Writing your PhD can be joyful
I’m willing to wager that no matter how much you love writing, there are days where you hate anything to do with words and just want to throw your laptop against the wall.
Even as someone who made a living from writing and have written stories since I was 5, I had long, long periods throughout my PhD where the words felt heavy, horrible and I hated every moment of it.
It’s completely normal to feel that way. And it’s important we recognise that those moments will rear their ugly heads sometimes.
But it’s also equally important to remember that the stuckness we feel will pass and it doesn’t have to be the only, defining experience of writing our research.
There is so much – too much – out there that reinforces the message that writing has to be synonymous with struggle, suffering, blocks and difficulty. Even the most writerly among us start would be forgiven for starting to believe this rhetoric.
We might go into our writing each day thinking, ‘This is going to be hard’ and so we literally begin writing with dread, fear and anxiety.
BUT, I’m here with a teeny tiny reminder today that…
writing can also be joyful
It can be motivated, hopeful, energising, and fulfilling.
Writing your research can be
…a way to communicate something you feel passionately about.
… a way of working through something that’s piquing your interest and making you feel excited.

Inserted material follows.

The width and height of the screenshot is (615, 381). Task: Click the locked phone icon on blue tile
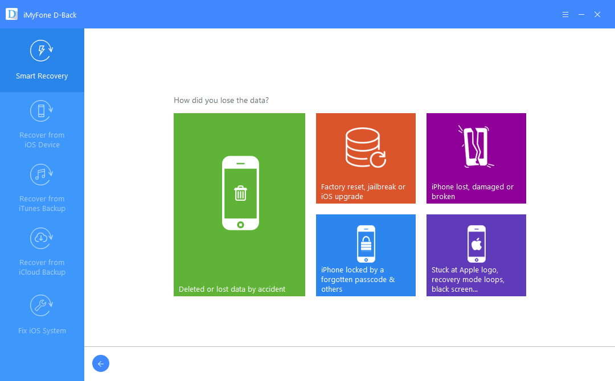366,243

… a means of offering something of service to the world.
… a way to expand your own creativity and feel bloody good about your creative capacities.
The story tell you tell yourself about what writing means to you can create a big shift for how you feel as you sit down to write each day.
Even if you can’t quite bring yourself to say that you absolutely love it, and even if being totally joyful about it does not feel true for you right now, how (else) can you reframe the way you’re approaching your writing today to bring in a little more ease, relief and space?
Then, eventually, how can you adjust and expand that story for yourself to make it joyful, exciting, fulfilling, and all that other good stuff?